From my walks around my in laws home in the hills to the funeral of Alme, I allowed my tears to flow. I allowed myself to FEEL.
Another thing I noticed was how much I felt at home in Tuscany.
It's been 8 years since I left my life in Florence behind. And every time I travel back, its like I've never left. My close friend, Laura, said to me when we met last September, "I feel like you are still living here and taking to bus, riding your bike in Florence". Laura has been living in Florence for almost 15 years and we started our expat working lives together in 2008. Those days of being in our late 20s strolling the ancient cobblestones popping into one wine bar to the next in Florence are gone.

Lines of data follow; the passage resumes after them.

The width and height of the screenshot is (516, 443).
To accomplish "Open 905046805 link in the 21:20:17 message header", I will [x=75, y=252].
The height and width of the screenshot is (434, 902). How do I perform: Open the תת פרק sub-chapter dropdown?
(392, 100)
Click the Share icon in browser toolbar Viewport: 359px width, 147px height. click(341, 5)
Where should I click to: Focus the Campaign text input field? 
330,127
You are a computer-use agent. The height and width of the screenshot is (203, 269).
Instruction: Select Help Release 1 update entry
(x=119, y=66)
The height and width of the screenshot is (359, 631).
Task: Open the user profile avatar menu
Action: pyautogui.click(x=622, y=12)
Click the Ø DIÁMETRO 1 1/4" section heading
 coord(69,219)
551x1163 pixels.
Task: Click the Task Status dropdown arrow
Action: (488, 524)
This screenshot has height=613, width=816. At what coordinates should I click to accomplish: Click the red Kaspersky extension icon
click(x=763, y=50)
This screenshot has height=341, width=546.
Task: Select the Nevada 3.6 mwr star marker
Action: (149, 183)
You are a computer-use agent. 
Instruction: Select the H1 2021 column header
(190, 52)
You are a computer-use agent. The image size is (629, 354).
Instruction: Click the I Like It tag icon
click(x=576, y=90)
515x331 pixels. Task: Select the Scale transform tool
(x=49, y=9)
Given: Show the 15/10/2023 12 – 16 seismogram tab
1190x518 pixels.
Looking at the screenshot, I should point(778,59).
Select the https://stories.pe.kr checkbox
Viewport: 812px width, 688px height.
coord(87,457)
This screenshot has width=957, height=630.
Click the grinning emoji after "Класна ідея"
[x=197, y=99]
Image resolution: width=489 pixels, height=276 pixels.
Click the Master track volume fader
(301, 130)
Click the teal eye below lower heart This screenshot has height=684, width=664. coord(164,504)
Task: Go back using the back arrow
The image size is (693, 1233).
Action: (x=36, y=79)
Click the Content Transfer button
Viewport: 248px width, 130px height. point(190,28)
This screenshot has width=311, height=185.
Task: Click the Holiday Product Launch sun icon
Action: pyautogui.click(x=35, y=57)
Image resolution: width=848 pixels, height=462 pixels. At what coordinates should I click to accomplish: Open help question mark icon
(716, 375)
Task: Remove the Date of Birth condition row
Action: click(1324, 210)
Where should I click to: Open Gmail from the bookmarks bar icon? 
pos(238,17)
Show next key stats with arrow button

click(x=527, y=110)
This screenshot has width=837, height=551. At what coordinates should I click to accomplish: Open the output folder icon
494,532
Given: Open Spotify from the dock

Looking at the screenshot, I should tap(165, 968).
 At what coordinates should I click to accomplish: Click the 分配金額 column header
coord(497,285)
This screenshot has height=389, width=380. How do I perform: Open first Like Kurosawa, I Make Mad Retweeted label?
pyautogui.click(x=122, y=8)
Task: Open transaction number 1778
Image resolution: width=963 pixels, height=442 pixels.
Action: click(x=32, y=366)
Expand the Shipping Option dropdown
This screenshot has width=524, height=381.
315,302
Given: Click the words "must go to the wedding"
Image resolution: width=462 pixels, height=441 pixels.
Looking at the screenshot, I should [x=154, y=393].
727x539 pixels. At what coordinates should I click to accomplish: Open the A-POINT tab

Now the vision I have for us (Stefano & I) is living there permanently sooner rather than waiting until retirement age.
That is why I'm dedicating myself to Truly Italy. In any way I can bring Italy, travel, presence into someone's life, then I know I'm practicing my vision and sharing my heart with the world.
When I moved back in 2013, to my childhood home, to American life again, (hated it), I felt like I had to give up my dream of ever moving back to Italy. I thought I had to stay in the suburbs of Chicago for the rest of my life.
These past two years have taught me one thing: NEVER GIVE UP. My dream to show people Italy is coming to life.
Another thing I've learned: I HAVE A CHOICE in creating my future. And my choice is moving back to Tuscany.